> The problem: Give the lines of the records as a JSON list of strings, one string per line and with blank lines omitted, starting at the line that contains "Given: Click the render region R icon" and ending at the last line of the records.

> Data items:
- - - -
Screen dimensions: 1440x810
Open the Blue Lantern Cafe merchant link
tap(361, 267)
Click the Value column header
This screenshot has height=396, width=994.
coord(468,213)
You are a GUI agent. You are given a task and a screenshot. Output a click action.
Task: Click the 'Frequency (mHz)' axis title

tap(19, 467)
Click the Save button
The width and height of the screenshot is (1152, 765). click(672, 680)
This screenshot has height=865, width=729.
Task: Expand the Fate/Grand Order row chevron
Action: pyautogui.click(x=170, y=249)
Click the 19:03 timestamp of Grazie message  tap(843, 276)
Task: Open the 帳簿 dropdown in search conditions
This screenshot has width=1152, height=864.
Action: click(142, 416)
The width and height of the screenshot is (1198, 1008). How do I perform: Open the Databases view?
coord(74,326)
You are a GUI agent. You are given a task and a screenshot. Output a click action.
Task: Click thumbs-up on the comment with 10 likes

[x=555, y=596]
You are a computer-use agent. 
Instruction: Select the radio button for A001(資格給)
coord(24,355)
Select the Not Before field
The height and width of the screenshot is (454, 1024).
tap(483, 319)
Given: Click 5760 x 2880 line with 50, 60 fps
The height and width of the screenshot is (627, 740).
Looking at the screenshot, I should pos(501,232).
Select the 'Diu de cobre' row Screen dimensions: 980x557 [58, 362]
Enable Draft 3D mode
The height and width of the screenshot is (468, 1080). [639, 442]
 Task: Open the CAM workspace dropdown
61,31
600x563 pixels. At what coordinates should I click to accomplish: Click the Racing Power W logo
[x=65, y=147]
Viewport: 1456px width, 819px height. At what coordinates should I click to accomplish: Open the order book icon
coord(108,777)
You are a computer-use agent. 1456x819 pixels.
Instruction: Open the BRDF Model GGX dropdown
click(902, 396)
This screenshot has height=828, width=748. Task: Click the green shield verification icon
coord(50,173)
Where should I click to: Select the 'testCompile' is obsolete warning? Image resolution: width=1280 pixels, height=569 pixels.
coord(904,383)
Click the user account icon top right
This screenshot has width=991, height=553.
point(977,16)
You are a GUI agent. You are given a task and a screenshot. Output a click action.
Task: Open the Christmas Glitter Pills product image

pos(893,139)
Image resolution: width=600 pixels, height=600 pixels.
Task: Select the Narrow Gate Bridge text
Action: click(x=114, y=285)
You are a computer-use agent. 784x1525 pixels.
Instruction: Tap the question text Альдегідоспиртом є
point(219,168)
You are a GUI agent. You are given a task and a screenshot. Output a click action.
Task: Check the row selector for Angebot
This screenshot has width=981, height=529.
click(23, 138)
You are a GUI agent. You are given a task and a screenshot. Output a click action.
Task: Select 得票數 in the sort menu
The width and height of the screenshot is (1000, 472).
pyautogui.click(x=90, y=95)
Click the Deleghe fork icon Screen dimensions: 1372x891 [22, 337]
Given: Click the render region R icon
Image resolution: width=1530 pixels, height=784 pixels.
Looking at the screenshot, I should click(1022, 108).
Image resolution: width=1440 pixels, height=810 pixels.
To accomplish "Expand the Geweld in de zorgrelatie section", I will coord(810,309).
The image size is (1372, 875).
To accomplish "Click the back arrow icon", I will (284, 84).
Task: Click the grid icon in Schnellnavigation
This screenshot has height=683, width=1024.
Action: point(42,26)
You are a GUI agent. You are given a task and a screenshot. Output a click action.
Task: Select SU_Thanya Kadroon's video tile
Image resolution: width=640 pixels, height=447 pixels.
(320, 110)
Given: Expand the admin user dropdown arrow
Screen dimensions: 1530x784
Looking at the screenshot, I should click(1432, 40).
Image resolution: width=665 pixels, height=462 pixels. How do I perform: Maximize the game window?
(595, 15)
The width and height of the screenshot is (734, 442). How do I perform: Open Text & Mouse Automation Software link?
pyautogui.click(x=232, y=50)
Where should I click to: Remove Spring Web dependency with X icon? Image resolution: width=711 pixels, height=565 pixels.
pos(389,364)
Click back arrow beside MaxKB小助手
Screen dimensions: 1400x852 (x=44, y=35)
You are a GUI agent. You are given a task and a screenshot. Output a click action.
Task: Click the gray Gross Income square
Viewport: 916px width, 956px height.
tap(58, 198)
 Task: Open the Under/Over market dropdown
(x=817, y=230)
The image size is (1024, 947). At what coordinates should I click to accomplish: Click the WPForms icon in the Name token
- - - -
> Exercise response:
[
  "Given: Click the render region R icon",
  "Image resolution: width=1530 pixels, height=784 pixels.",
  "Looking at the screenshot, I should click(1022, 108).",
  "Image resolution: width=1440 pixels, height=810 pixels.",
  "To accomplish \"Expand the Geweld in de zorgrelatie section\", I will coord(810,309).",
  "The image size is (1372, 875).",
  "To accomplish \"Click the back arrow icon\", I will (284, 84).",
  "Task: Click the grid icon in Schnellnavigation",
  "This screenshot has height=683, width=1024.",
  "Action: point(42,26)",
  "You are a GUI agent. You are given a task and a screenshot. Output a click action.",
  "Task: Select SU_Thanya Kadroon's video tile",
  "Image resolution: width=640 pixels, height=447 pixels.",
  "(320, 110)",
  "Given: Expand the admin user dropdown arrow",
  "Screen dimensions: 1530x784",
  "Looking at the screenshot, I should click(1432, 40).",
  "Image resolution: width=665 pixels, height=462 pixels. How do I perform: Maximize the game window?",
  "(595, 15)",
  "The width and height of the screenshot is (734, 442). How do I perform: Open Text & Mouse Automation Software link?",
  "pyautogui.click(x=232, y=50)",
  "Where should I click to: Remove Spring Web dependency with X icon? Image resolution: width=711 pixels, height=565 pixels.",
  "pos(389,364)",
  "Click back arrow beside MaxKB小助手",
  "Screen dimensions: 1400x852 (x=44, y=35)",
  "You are a GUI agent. You are given a task and a screenshot. Output a click action.",
  "Task: Click the gray Gross Income square",
  "Viewport: 916px width, 956px height.",
  "tap(58, 198)",
  " Task: Open the Under/Over market dropdown",
  "(x=817, y=230)",
  "The image size is (1024, 947). At what coordinates should I click to accomplish: Click the WPForms icon in the Name token"
]